Sedition law has lost meaning

Relevance: Prelims: Polity

Why in news?

  • Justice Deepak Gupta, a sitting judge of the Supreme Court, noted how the provision in the IPC provides for punishment for seditious speech is misused often than not.
  • He wondered whether the time is ripe to have a relook at the law.

About freedom of speech

  • Article 19(1)(a) of the Constitution guarantees freedom of speech and expression.
  • It is subject only to Article 19(2) which saves any law that imposes “reasonable restrictions” on the limited grounds of interests of the sovereignty and integrity of India, the security of the state, friendly relations with foreign states, public order, decency or morality or in relation to contempt of court, defamation etc.

What is the Sedition Law?

  • Section 124A of the IPC defines sedition. It makes every speech that “brings or attempts to bring into hatred or contempt or excites or attempts to excite disaffection towards the Government” a criminal offence.
  • Such an offence is punishable with a maximum sentence of life imprisonment.
  • It is classified as “cognisable” — the investigation process can be triggered just by filing an FIR. A judicial authority need not have to take cognisance.
  • It is also “non-bailable” — the accused cannot get bail as a matter of right, but is subject to the discretion of the sessions judge.
  • An explanation to the provision clarifies that mere “disapprobation of the administrative or other action of the Government without exciting or attempting to excite hatred, contempt or disaffection, do not constitute an offence under this section.
  • A five-judge constitution bench decision of SC in Kedarnath v. State of Bihar (1962) read down Section 124A to mean that only those expressions that either intend to or have the tendency of causing violence are punishable under Section 124A.
  • The Court reiterated the Kedarnath law in 2016 in Common Cause v. Union of India and directed all authorities to follow the Kedarnath dictum.

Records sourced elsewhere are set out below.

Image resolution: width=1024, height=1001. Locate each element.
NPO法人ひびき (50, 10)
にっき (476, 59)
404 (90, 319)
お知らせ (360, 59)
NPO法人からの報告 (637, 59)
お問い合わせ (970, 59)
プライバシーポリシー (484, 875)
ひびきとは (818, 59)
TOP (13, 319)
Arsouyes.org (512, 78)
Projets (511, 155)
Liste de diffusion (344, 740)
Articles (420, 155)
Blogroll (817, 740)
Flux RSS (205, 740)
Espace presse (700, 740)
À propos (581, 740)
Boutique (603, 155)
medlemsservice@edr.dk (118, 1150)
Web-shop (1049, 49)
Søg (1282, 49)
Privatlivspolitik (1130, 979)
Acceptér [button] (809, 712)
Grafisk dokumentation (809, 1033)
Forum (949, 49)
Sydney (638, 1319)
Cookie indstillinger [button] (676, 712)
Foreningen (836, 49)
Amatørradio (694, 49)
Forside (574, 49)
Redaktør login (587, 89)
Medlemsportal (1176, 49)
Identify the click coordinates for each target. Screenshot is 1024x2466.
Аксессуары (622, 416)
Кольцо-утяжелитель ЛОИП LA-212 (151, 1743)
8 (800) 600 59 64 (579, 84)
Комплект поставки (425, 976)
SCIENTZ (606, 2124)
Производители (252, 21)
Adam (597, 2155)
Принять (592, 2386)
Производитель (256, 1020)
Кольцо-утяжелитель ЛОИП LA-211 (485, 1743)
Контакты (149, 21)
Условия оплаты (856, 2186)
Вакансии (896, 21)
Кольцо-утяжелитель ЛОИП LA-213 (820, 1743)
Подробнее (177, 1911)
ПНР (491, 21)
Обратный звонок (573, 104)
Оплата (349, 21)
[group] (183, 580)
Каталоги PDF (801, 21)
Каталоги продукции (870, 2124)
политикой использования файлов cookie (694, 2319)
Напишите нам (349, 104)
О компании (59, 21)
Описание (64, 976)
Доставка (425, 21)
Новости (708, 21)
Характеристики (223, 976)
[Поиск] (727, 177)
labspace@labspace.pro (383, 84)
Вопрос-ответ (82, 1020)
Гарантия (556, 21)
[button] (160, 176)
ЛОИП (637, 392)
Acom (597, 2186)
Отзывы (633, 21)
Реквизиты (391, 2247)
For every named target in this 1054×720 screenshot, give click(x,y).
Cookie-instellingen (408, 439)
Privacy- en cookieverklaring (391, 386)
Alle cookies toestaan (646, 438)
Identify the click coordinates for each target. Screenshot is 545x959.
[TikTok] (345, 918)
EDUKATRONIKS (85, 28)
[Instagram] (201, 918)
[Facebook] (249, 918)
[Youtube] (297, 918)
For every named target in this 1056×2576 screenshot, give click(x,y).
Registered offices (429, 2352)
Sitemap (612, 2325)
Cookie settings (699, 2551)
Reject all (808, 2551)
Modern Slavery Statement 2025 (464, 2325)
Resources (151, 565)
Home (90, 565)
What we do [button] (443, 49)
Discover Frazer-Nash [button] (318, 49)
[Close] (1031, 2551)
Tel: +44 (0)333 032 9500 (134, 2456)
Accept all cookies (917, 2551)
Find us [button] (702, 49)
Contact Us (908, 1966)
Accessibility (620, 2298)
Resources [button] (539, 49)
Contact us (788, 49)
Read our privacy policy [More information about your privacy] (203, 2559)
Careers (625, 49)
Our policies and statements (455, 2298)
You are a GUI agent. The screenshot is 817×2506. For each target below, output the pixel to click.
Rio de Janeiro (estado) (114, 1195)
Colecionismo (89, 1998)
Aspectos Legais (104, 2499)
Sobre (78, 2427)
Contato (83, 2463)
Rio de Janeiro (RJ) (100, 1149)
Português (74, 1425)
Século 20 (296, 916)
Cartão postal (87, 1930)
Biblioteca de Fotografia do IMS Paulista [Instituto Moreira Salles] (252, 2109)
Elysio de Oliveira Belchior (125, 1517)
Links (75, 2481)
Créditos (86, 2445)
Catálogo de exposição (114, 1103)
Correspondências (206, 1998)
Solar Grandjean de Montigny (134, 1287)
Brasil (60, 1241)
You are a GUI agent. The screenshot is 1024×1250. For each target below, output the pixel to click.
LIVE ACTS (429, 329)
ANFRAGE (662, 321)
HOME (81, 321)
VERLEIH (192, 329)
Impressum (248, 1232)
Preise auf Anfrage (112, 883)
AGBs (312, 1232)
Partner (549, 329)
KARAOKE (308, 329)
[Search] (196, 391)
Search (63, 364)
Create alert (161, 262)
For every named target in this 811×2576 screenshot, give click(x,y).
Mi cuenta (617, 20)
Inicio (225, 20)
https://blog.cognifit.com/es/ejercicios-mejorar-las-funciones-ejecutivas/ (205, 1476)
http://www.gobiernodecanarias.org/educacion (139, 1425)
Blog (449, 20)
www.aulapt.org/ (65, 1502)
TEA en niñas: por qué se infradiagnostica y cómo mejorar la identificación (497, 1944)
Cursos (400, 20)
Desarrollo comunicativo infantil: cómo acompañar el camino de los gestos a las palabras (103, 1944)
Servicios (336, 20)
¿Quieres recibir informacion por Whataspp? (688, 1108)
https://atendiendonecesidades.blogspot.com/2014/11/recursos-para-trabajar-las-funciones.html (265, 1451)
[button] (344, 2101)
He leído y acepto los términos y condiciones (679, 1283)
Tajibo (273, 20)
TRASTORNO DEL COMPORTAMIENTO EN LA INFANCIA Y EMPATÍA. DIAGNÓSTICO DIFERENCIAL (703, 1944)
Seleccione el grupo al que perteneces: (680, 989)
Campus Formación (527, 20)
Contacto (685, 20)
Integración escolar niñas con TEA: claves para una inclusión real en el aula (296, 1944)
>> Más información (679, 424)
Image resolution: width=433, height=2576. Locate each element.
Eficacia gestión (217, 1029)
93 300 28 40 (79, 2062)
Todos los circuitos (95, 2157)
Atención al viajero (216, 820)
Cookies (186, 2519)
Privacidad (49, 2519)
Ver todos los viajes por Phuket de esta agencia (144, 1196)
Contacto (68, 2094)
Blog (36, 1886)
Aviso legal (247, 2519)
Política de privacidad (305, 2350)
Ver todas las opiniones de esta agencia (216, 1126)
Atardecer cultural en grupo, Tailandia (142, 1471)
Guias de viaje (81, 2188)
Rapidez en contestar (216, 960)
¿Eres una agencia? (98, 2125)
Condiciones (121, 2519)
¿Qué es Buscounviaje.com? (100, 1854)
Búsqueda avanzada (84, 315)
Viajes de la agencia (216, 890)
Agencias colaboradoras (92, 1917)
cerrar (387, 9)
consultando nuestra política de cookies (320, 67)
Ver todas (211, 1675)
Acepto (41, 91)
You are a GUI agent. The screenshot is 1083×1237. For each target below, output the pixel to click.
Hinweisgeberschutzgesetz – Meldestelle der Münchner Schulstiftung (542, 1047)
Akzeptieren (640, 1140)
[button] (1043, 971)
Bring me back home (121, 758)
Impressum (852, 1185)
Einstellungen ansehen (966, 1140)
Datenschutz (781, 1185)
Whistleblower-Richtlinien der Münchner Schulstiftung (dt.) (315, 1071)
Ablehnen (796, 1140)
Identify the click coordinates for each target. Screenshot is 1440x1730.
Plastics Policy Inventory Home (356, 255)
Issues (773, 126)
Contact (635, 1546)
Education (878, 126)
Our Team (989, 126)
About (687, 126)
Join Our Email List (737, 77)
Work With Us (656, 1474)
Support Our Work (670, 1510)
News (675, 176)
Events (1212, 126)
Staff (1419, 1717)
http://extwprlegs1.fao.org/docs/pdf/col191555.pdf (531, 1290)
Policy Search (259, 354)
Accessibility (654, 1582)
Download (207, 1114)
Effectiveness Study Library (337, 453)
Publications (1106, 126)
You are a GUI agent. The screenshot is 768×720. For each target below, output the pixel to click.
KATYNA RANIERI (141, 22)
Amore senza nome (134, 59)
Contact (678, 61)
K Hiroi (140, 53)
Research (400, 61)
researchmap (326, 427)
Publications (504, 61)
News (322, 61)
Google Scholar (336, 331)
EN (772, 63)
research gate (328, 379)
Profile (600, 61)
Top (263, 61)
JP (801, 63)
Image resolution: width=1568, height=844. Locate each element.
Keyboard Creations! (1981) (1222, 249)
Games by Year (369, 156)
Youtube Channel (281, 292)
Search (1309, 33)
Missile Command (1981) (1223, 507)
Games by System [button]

Scope of Fundamental Rights expanded

  • The jurisprudence of fundamental rights was expanded through several decisions in R C Cooper v. Union of India (1969), Indira Gandhi v. Raj Narain (1975), Maneka Gandhi v. Union of India (1978), I.R. Coelho v. State of Tamil Nadu (2007) and, in Puttaswamy v. Union of India (2017).
  • Each of these decisions establishes that fundamental rights in the Constitution are not to be read as isolated silos but are to be read as if the content of each fundamental right animates the other.
  • They tell us that the entire chapter on fundamental rights has also to be read “synoptically”.

Kedarnath judgement

  • In Kedarnath case, the court merely tested the intent of the provision under the exceptions to the freedom of speech under Article 19(2) of the Constitution. It did not take into consideration the effect of the right to equality (Article 14) or due process (Article 21).
  • Reading of Articles 14, 19 and 21 has evolved jurisprudence of testing legislation curtailing fundamental rights on substantive and procedural reasonableness, necessity and proportionality.
  • The requirement of “necessity” comes from India ratifying the International Covenant on Civil and Political Rights in 1976.
  • Article 19 of the ICCPR requires speech-limiting state action to be backed by law and to be necessary on the grounds of respect for the rights and reputations of others, national security etc.
  • Court also did not examine the provision for “chilling effect” on speech it causes. State action causing psychological barriers in the free exercise of the right to free speech.
  • Only in 2018 (Navtej Johar v. Union of India), the court found that pre-constitutional legislation have no legal presumption of constitutionality.

Way forward

  • The new thought focuses on understanding “necessity” of state action limiting fundamental freedoms.
  • The burden is on the state to establish that such a limiting measure is “necessary in a democratic society”
  • “Proportionality” should inform the understanding of “reasonableness” of restrictions in Article 19.